How to get your vaccination in Saskatchewan:

As part of its Phase 2 delivery of the COVID-19 vaccination, the Saskatchewan government has begun sending letters to people with underlying health conditions that are extremely clinically extremely vulnerable, including people on immunosuppression therapies sufficient to significantly increase risk of infection (e.g. biologic modifiers).

Individuals who are clinically extremely vulnerable will receive a letter from the Saskatchewan government notifying them of their eligibility for the COVID-19 vaccine.

You are encouraged to book online when you are eligible. The online tool is simple, fast and easy to use. It takes just a few minutes to book your appointment. The system will guide you through a few simple questions, gathering consent, choice of clinic and booking date and time. To use the online booking option you must have a valid health card, cell phone and/or email address. By booking online you will have faster access to book your appointment.

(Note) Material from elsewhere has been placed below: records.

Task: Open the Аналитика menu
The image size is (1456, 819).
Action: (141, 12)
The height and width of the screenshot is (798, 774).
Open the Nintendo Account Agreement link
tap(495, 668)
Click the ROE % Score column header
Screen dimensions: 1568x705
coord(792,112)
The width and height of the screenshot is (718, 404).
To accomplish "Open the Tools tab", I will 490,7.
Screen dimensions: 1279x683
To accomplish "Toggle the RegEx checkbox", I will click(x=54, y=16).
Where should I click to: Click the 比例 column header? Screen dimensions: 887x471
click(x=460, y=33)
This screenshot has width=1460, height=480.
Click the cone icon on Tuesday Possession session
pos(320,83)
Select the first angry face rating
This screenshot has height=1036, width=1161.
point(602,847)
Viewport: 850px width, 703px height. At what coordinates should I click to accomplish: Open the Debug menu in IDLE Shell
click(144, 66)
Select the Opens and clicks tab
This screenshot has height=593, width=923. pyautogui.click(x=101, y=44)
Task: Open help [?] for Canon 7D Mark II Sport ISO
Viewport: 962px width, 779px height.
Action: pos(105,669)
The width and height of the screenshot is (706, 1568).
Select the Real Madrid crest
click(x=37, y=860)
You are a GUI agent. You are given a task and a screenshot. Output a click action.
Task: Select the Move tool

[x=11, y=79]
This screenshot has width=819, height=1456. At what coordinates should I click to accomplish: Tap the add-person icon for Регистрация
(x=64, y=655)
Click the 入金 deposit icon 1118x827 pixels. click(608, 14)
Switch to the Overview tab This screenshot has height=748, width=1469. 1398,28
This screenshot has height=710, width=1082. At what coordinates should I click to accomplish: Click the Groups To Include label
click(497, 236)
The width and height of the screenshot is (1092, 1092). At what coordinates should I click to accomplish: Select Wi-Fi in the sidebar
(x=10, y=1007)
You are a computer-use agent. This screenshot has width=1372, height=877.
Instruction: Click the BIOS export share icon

There is also a phone-in option if you require assistance. Here's what happens when you call:
  • The phone agent verifies your age and asks for your personal information noted above.
  • If you are calling on behalf of someone else, the phone agent verifies who you are calling for and asks you to provide their age and personal information.
  • You work with the phone agent to select an appointment time slot at a clinic in your desired location.
  • The phone agent confirms your appointment time and clinic location.
  • If you've provided contact information, you get a confirmation message sent by email or text.